Frequently Asked Questions
**************************
1. About Pylint
===============
1.1 What is Pylint?
-------------------
Pylint is a static code checker, meaning it can analyse your code
without actually running it. Pylint checks for errors, tries to
enforce a coding standard, and tries to enforce a coding style.
1.2 How is Pylint different from Pychecker?
-------------------------------------------
A major difference between Pylint and Pychecker is that Pylint checks
for style issues, while Pychecker explicitly does not. There are a few
other differences, such as the fact that Pylint does not import live
modules while Pychecker does (see 6.2 Why does Pychecker catch
problems with imports that Pylint doesn't?).
1.3 Who wrote Pylint?
---------------------
Pylint's main author and maintainer for the first ten years of its
life has been Sylvain Thénault, while he worked at Logilab where the
project was born. For a full list of contributors, see the
"Contributors" section of Pylint's README file.
1.4 Who uses Pylint?
--------------------
Everybody knows someone who uses Pylint.
2. Installation
===============
2.1 How do I install Pylint?
----------------------------
Everything should be explained on http://docs.pylint.org/installation
2.2 What kind of versioning system does Pylint use?
---------------------------------------------------
Pylint uses the Mercurial distributed version control system. The URL
of the repository is: https://bitbucket.org/logilab/pylint. To get the
latest version of Pylint from the repository, simply invoke
hg clone https://bitbucket.org/logilab/pylint
2.3 What are Pylint's dependencies?
-----------------------------------
Pylint requires the latest astroid and logilab-common packages. It
should be compatible with any Python version greater than 2.7.0.
2.4 What versions of Python is Pylint supporting?

────

→ **Stated exercise a**:
Do the following statements agree with the Pylint FAQ? Answer yes or no for each and quote the words of the FAQ that decide it.
(i) Pylint checks for style issues, but Pychecker does not.
(ii) Pylint imports live modules.
(iii) Pylint uses Git for version control.

────

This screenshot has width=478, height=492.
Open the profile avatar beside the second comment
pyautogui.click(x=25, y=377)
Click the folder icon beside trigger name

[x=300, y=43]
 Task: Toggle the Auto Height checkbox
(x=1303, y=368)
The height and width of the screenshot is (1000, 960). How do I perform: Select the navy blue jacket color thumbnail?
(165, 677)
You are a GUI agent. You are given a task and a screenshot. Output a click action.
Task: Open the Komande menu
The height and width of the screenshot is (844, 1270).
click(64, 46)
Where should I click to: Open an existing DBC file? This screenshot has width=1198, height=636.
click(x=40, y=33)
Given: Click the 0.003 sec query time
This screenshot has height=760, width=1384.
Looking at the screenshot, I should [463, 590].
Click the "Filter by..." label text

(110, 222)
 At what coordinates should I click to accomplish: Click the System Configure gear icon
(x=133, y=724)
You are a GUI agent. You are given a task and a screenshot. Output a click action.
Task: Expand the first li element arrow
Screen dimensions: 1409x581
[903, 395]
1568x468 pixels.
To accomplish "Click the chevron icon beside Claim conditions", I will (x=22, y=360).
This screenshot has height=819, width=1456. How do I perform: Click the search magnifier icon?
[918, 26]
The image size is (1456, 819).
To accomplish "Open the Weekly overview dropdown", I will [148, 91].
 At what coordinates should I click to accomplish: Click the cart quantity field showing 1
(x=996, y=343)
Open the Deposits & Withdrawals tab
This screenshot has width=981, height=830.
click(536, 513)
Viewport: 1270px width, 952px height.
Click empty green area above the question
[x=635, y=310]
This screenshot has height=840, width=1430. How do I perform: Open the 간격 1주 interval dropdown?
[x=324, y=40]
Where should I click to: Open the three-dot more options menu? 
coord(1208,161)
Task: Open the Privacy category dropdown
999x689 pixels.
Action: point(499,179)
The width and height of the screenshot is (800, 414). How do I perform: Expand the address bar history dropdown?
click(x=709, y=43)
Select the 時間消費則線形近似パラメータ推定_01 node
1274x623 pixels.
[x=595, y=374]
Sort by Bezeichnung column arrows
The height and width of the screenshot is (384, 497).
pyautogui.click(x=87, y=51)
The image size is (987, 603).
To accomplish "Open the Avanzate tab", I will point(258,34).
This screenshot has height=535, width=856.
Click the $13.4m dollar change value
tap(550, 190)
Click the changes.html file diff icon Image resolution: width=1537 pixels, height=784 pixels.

────

→ **Stated exercise b**: Recast the part of the rows that opens with the line containing "1568x468 pixels." and closes with the line containing "will [148, 91]." as a numbered list. Include both of those lines and leave out blank lines.

→ **Worked solution a**:
(i) Yes: "Pylint checks for style issues, while Pychecker explicitly does not."
(ii) No: "Pylint does not import live modules while Pychecker does"
(iii) No: "Pylint uses the Mercurial distributed version control system."

→ **Worked solution b**:
1. 1568x468 pixels.
2. To accomplish "Click the chevron icon beside Claim conditions", I will (x=22, y=360).
3. This screenshot has height=819, width=1456. How do I perform: Click the search magnifier icon?
4. [918, 26]
5. The image size is (1456, 819).
6. To accomplish "Open the Weekly overview dropdown", I will [148, 91].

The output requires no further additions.